■ **TEXT SHOWN**:
# Update on Using Acana



## lancewil27 (Aug 19, 2010)

Hi Everyone.
I've been feeding my dog Wilbur his new feeding schedule for about a week and a half now.
He's doing great.
I bought a large bag of Acana Pacifica and also of Acana Grasslands.
The Acana expiration dates go out 15 months from the date of manufacture.
The Grasslands has an Expiration date of August 2011, and the Pacifica October 2011. So I'm using the Grasslands first as it is a few months older than the Pacifica.

I feed Wilbur 2/3 of his food allotment in the morning and 1/3 at night.
He is doing great with two #2's everyday. (morning and night).

On Wednesdays and Fridays he gets 1 cup green beans and canned Salmon and 1/2 teaspoon of Flax meal for both his meals..I do this to get him away from processed foods a few times a week..green beans are for fiber..

3 days a week I give him a Fish oil capsule and a Vitamin D capsule...

(Item position records)
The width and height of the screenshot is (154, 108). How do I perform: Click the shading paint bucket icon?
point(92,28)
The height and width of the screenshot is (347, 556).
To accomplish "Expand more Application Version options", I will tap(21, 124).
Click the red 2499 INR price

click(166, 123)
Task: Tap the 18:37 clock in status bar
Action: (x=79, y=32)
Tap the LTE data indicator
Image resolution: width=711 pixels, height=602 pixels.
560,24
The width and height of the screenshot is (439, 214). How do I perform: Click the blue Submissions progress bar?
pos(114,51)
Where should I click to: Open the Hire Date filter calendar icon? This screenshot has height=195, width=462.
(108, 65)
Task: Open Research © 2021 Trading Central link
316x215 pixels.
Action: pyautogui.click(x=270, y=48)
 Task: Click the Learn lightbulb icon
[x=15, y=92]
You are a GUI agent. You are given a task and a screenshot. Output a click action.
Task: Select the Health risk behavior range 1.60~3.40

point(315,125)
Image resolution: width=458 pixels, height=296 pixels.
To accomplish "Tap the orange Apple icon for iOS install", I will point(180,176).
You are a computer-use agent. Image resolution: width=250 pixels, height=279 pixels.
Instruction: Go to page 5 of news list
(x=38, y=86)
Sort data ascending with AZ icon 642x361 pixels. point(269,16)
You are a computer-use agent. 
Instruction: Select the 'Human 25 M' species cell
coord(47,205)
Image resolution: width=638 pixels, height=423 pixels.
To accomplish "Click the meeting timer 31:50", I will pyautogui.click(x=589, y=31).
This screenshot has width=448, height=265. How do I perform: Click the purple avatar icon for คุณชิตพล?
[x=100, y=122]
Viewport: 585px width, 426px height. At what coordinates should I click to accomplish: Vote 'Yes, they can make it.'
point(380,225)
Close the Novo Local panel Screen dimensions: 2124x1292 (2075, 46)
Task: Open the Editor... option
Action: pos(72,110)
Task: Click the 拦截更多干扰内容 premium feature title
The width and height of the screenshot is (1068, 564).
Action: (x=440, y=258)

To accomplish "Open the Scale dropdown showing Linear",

■ **REQUIRED ACTIONS**:
A - Answer these questions from the forum post about feeding a dog Acana:
(i) How many months after the date of manufacture do Acana expiration dates run?
(ii) What fraction of his food allotment does Wilbur get in the morning?
(iii) On which days does he get green beans and canned salmon?
B - In the Acana forum post, write out the stretch from "I bought a large" through "are for fiber..".
The items play no part in any of this.

■ **SOLUTIONS BY TASK**:
A -
(i) 15 months
(ii) 2/3
(iii) Wednesdays and Fridays

B -
I bought a large bag of Acana Pacifica and also of Acana Grasslands.
The Acana expiration dates go out 15 months from the date of manufacture.
The Grasslands has an Expiration date of August 2011, and the Pacifica October 2011. So I'm using the Grasslands first as it is a few months older than the Pacifica.

I feed Wilbur 2/3 of his food allotment in the morning and 1/3 at night.
He is doing great with two #2's everyday. (morning and night).

On Wednesdays and Fridays he gets 1 cup green beans and canned Salmon and 1/2 teaspoon of Flax meal for both his meals..I do this to get him away from processed foods a few times a week..green beans are for fiber..